Despite better weather, new housing starts in the U.S. rose less than expected in the month of March, again, while building permits fell, suggesting fundamental issues in the housing market.
The Commerce Department said on Wednesday new housing starts increased by 2.8 percent to a seasonally adjusted annual rate of 946,000. However, in a bit of better news, February’s housing starts were revised upward to a 1.9 percent rise. They were previously reported at a 0.2 percent fall.
Still, this month missed expectation again, and economists can no longer blame or scapegoat old father winter. Economists polled by Reuters forecasted new housing starts would rise to a 973,000-unit rate last month.
The new housing market has been, in some degree, weighed down by shortages of building lots and skilled labor, even as material prices continue to rise for builders.
A report released on Tuesday found more builders view market conditions as poor than favorable. The NAHB/Wells Fargo Housing Market index increased to 47 this month, down from a revised 46 in March, the National Association of Home Builders said on Tuesday in a statement.
But higher mortgage rates and increased housing prices are keeping would-be buyers on the sidelines. “Headwinds that are holding up a more robust recovery include ongoing tight credit conditions for home buyers and the fact that builders in many markets are facing a limited availability of lots and labor,” said the NAHB’s Chief Economist, David Crowe, in an email.
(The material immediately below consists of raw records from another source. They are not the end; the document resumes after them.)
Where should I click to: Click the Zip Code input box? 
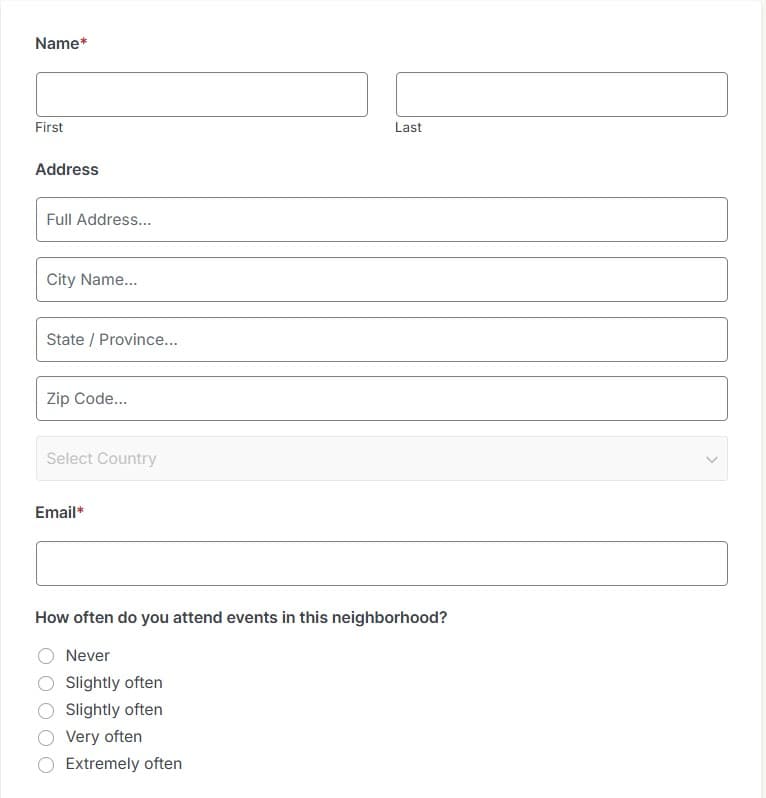(382, 398)
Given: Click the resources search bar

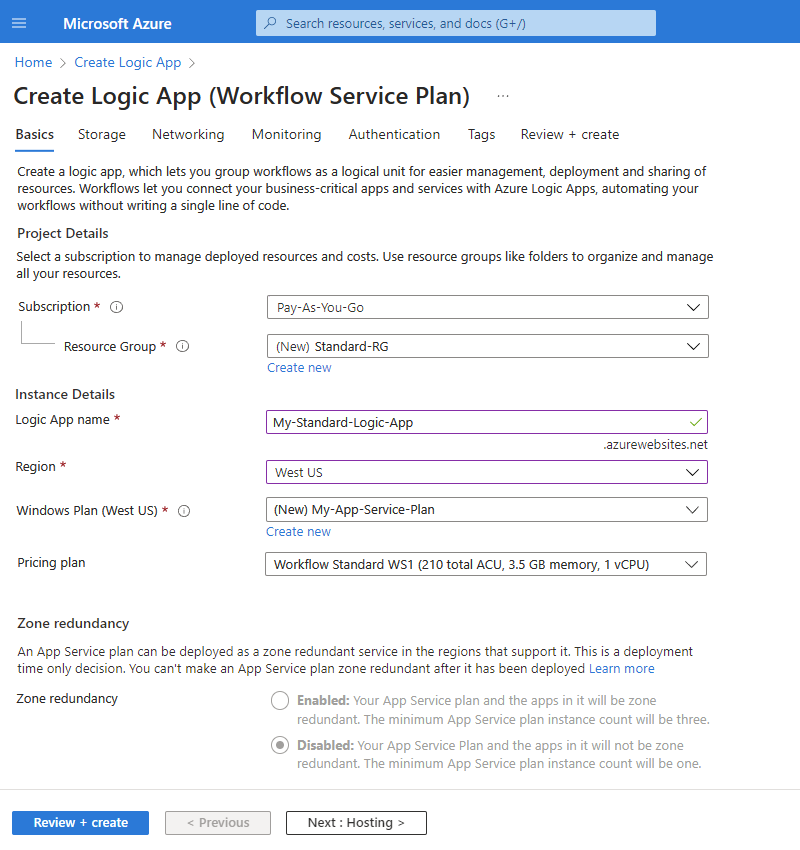Looking at the screenshot, I should pyautogui.click(x=455, y=23).
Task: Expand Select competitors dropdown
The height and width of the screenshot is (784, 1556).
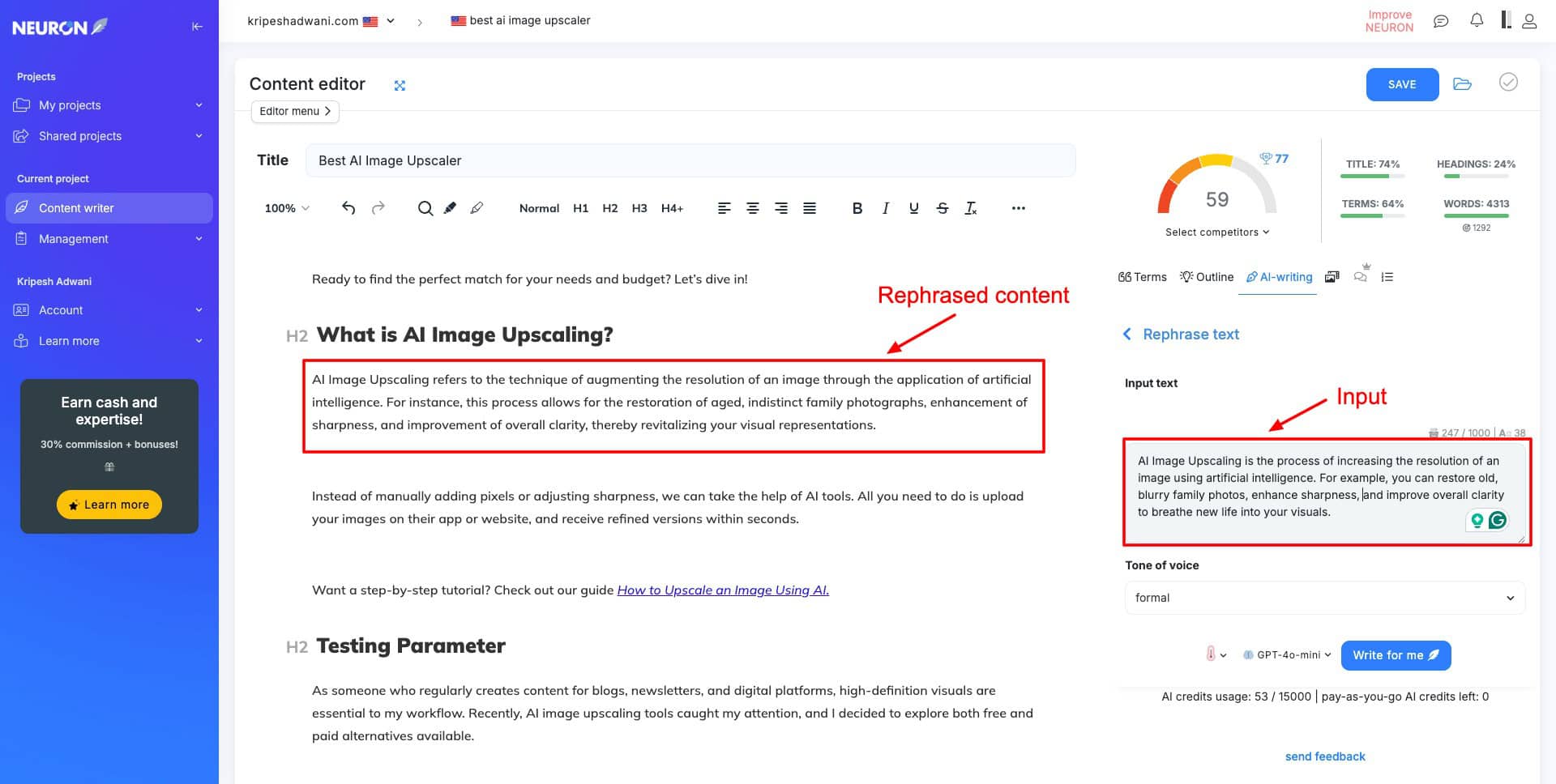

Groundbreaking for single-family homes, which represents the largest segment of the market, did increase 6.0 percent to a 635,000-unit pace last month. The more volatile measurement os multi-family homes fell 3.1 percent to a 311,000-unit rate, which was the lowest level since last October.
Permits to build homes fell 2.4 percent in March to a 990,000-unit pace. Permits for single-family homes rose 0.5 percent but fell 6.4 percent for the multi-family sector.